Although the block exemption contains several provisions that help the aftermarket, it says nothing about servicing during the warranty period - this is a misconception that has been around for years. The reason car makers don't use warranty terms to keep cars within the dealer network is that back in 2003 the Office of Fair Trading (as it was then) carried out a market study on new car warrantie and found (to no great surprise, because it was exactly what the manufacturers were trying to do) that warranty terms had the effect of keeping cars captive in the dealer network. The OFT threatened action under the Competition Act 1998, and the manufacturers became more generous.

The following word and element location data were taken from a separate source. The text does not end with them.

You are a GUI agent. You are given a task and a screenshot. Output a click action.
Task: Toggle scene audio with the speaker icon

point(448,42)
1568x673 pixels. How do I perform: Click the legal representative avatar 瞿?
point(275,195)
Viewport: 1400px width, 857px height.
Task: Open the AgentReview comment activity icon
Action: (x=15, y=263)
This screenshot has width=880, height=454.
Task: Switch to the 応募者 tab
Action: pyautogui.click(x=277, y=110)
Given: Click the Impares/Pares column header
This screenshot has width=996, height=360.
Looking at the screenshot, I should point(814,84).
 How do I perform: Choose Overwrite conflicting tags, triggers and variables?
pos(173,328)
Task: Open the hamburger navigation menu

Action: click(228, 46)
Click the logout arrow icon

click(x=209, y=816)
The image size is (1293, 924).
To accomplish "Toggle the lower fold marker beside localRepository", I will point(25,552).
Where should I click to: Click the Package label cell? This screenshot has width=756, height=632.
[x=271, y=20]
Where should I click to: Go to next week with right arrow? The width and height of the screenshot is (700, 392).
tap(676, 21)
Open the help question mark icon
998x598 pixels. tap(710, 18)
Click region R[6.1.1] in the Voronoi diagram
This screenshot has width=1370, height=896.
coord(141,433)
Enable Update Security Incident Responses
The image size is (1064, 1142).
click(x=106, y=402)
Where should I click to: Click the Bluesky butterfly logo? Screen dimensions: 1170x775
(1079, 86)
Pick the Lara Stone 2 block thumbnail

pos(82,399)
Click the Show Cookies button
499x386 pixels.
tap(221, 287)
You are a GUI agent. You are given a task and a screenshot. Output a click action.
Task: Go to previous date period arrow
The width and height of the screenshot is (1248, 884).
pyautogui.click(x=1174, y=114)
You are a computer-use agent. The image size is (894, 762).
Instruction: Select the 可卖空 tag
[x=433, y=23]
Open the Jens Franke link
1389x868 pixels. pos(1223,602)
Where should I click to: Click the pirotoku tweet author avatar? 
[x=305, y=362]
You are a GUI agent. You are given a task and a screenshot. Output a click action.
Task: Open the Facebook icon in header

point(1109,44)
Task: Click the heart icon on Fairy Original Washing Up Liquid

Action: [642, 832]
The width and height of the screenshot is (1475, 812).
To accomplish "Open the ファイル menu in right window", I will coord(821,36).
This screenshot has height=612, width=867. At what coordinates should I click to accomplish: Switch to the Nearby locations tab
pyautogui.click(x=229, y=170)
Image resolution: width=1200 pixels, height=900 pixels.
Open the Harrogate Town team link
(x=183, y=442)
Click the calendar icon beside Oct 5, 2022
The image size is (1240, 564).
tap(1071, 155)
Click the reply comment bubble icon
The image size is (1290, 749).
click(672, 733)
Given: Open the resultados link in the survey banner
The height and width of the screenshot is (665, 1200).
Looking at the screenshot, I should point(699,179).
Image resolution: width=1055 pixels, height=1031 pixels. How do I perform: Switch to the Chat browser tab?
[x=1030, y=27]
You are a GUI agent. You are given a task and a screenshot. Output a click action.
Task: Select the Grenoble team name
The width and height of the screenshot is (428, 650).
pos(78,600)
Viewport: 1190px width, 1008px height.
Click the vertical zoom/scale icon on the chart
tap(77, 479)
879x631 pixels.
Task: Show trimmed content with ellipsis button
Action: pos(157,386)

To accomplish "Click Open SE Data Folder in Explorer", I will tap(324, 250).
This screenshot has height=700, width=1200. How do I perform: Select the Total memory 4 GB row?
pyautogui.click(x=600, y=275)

Although EU competition rules, including the block exemption which did so much to reduce car price differentials between the UK and the continent in the 1980s, will no longer apply in the UK following withdrawal, the block exemption is given indirect effect under the Competition Act. However, the UK no longer has any say in the form of the block exemption so when the next version comes along it might well be ditched here. After all, it's red tape and it comes from the continent (like so many of our cars ...).

Strider 4 January 2021

A first rate article, thanks Greg. How will Brexit affect this? My understanding is that BER is a European scheme. Is it now embodied in UK legislation too or do the vehicle manufacturers now have the freedom to ignore BER in the UK? Regarding the aftermarket doing a dreadful job at telling motorists, I think this is because there are no independent national chains with enough capability to maintain and repair the current generation of vehicles across all makes. The independents that carry big company branding (eg Bosch, Delphi) are not a chain, and the technology suppliers who lend their branding are very careful not to upset the vehicle manufactuers as OE sales account for the vast majority of their business. Thanks for the insights; very useful.